Ancien boxeur amateur, ancien portier de boîte de nuit, et exploitant de machines à sous, il est fiché au grand banditisme. Il a été acquitté du meurtre d’un truand, après cinq ans de prison. Il s’est reconverti dans le solaire en 2006 : une affaire qui ne pouvait que rapporter, les particuliers étant séduits par les crédits d’impôts, les aides régionales aux énergies renouvelables et le tarif avantageux de rachat de l’électricité par EDF.
En son absence, le tribunal l’a condamné, le 29 septembre, à deux ans de prison et au paiement d’une amende de 50 000 euros pour, notamment, pratique commerciale trompeuse, escroquerie et abus de confiance. Un mandat d’arrêt a été délivré à son encontre.
Son ancien directeur des ventes, Yannic Squivée, était en revanche présent.

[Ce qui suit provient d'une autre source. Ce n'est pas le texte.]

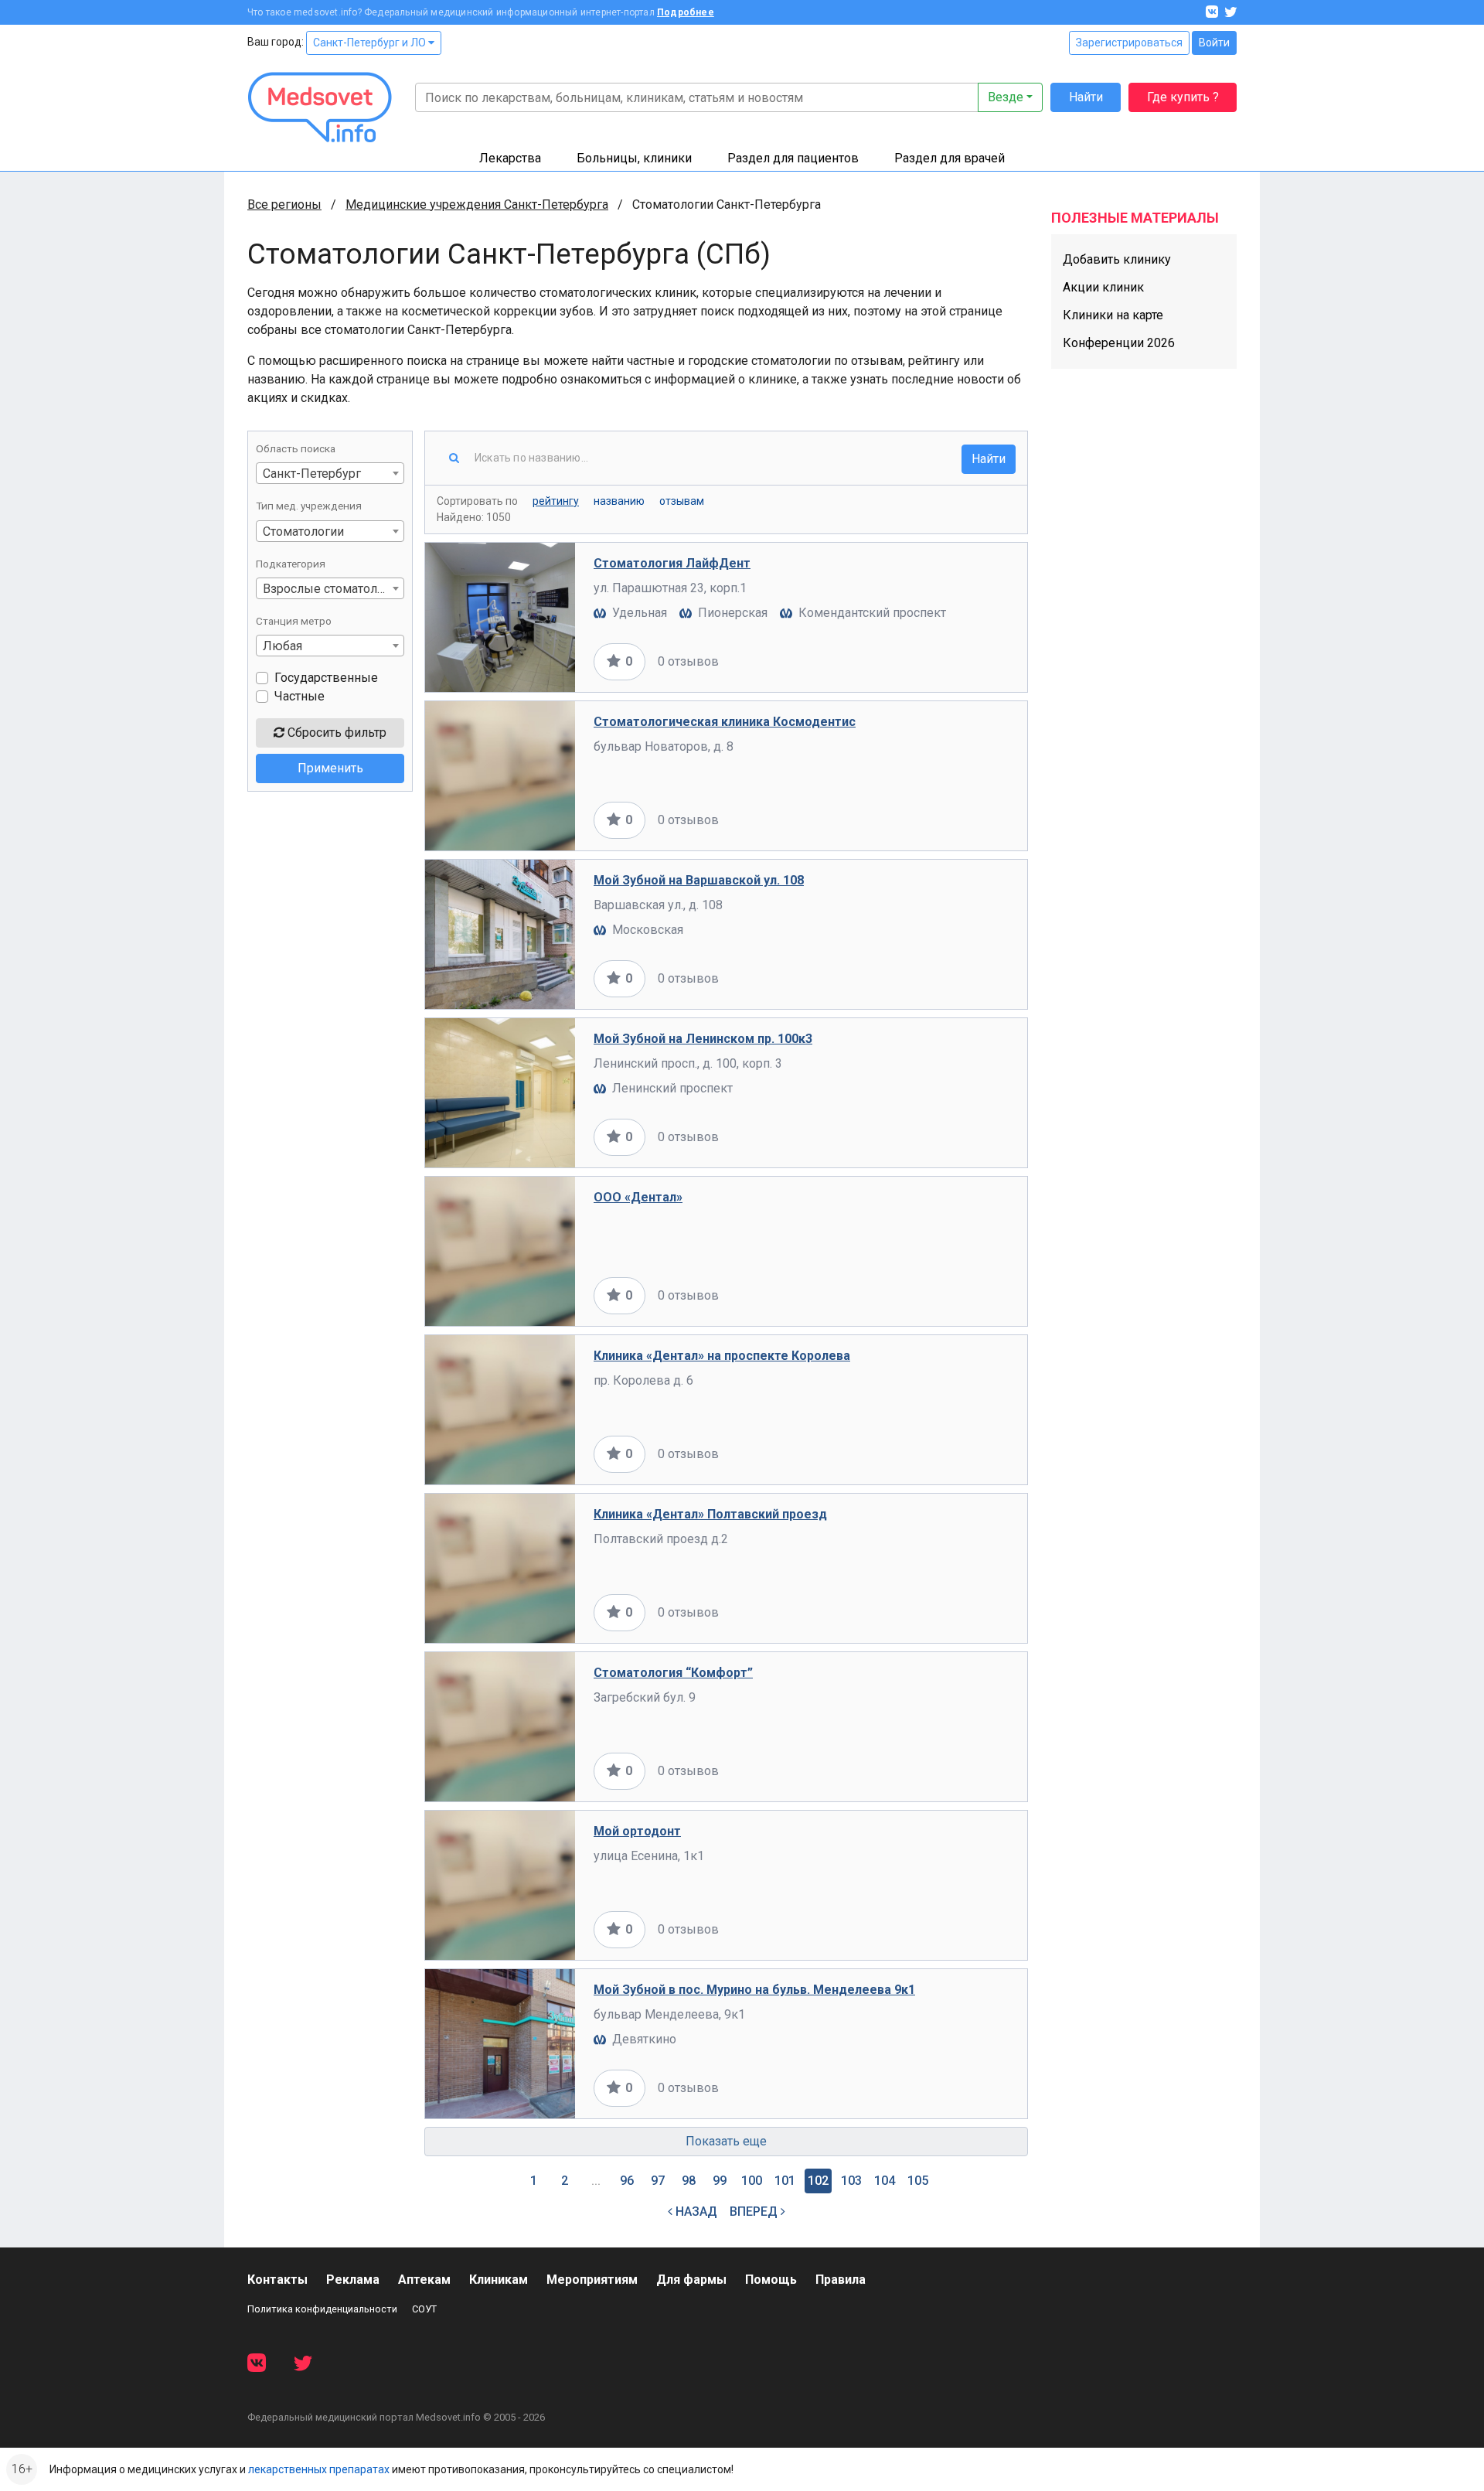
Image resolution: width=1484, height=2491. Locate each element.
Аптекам (424, 2279)
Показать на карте (957, 661)
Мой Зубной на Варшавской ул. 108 (699, 880)
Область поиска (295, 448)
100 (751, 2180)
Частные (299, 696)
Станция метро (294, 621)
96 (627, 2180)
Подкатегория (290, 563)
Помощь (771, 2279)
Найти (1086, 97)
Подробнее (685, 12)
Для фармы (691, 2279)
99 (720, 2180)
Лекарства (510, 158)
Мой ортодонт (637, 1831)
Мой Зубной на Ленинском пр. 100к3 (703, 1038)
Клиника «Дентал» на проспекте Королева (722, 1355)
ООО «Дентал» (638, 1197)
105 (917, 2180)
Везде (1005, 97)
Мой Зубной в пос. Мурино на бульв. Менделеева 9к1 (754, 1989)
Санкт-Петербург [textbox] (312, 473)
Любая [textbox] (282, 646)
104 (884, 2180)
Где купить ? (1183, 97)
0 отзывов (688, 661)
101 (784, 2180)
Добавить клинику (1117, 259)
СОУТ (424, 2309)
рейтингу (556, 501)
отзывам (681, 501)
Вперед (755, 2211)
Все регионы (284, 204)
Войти (1214, 42)
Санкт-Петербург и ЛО (370, 42)
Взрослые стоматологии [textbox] (333, 588)
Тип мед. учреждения (309, 505)
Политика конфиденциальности (322, 2309)
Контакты (277, 2279)
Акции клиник (1103, 287)
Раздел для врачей (949, 158)
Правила (840, 2279)
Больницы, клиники (634, 158)
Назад (694, 2211)
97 (658, 2180)
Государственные (326, 677)
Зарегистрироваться (1129, 42)
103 (851, 2180)
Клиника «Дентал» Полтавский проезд (710, 1514)
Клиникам (498, 2279)
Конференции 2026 (1119, 343)
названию (619, 501)
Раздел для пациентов (793, 158)
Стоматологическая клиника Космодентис (725, 721)
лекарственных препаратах (319, 2469)
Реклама (353, 2279)
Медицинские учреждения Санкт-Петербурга (476, 204)
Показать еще (726, 2141)
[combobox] (330, 473)
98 (689, 2180)
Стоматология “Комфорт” (673, 1672)
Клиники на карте (1113, 315)
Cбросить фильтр (335, 732)
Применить (330, 768)
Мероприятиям (592, 2279)
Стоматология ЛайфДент (672, 563)
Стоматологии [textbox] (303, 531)
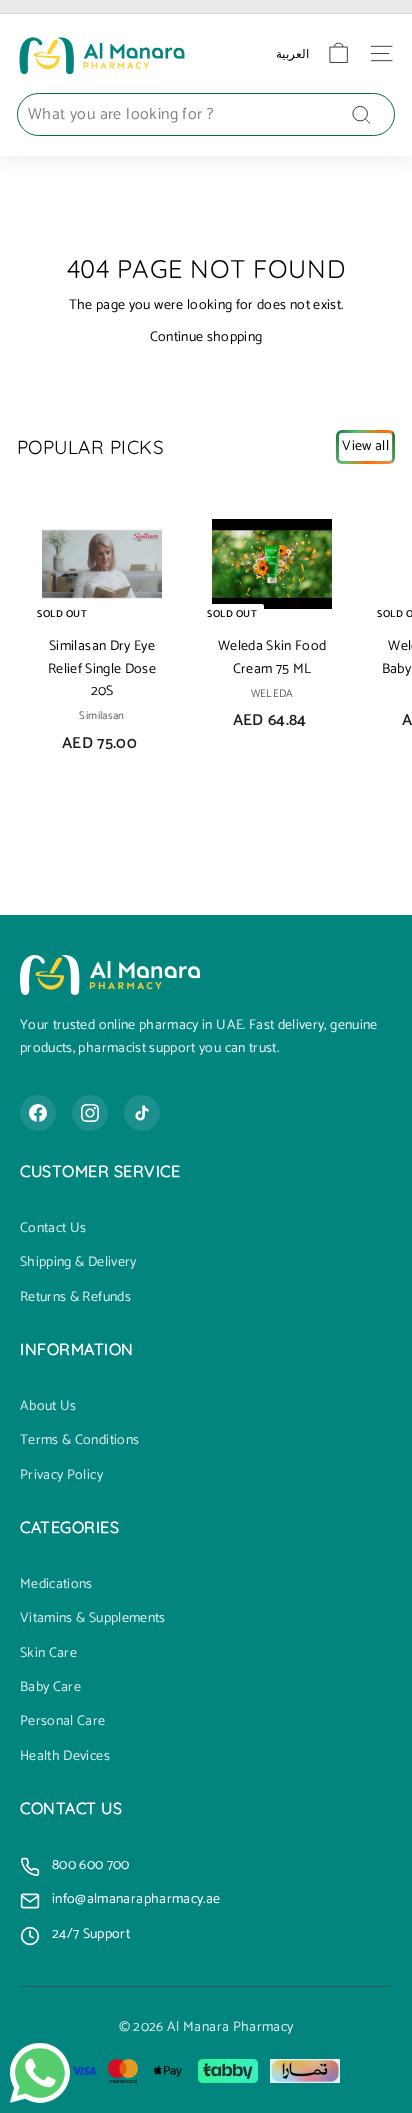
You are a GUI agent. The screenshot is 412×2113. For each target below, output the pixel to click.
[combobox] (206, 115)
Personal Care (63, 1722)
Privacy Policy (61, 1476)
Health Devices (65, 1757)
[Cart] (338, 53)
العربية (292, 53)
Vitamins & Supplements (93, 1619)
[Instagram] (90, 1113)
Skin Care (48, 1654)
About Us (48, 1407)
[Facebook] (38, 1113)
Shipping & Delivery (78, 1263)
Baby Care (50, 1688)
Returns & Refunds (75, 1298)
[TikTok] (142, 1113)
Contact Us (53, 1229)
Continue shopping (206, 337)
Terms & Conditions (79, 1441)
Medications (56, 1585)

Il a été jugé coupable des même faits, mais condamné à deux ans de prison avec sursis seulement et à 30 000 euros d’amende; le tribunal lui a interdit définitivement d’exercer une profession commerciale ou industrielle.
Le tribunal a jugé que « la nature des faits commis par deux dirigeants sans formation particulière qui ont investi un secteur professionnel porteur, dans l’intention manifeste de percevoir en peu de temps des revenus importants, en s’affranchissant de toutes les règles juridiques et commerciale, le nombre de victimes de ces agissements, et la personnalité des prévenus justifient une application ferme de la loi pénale ».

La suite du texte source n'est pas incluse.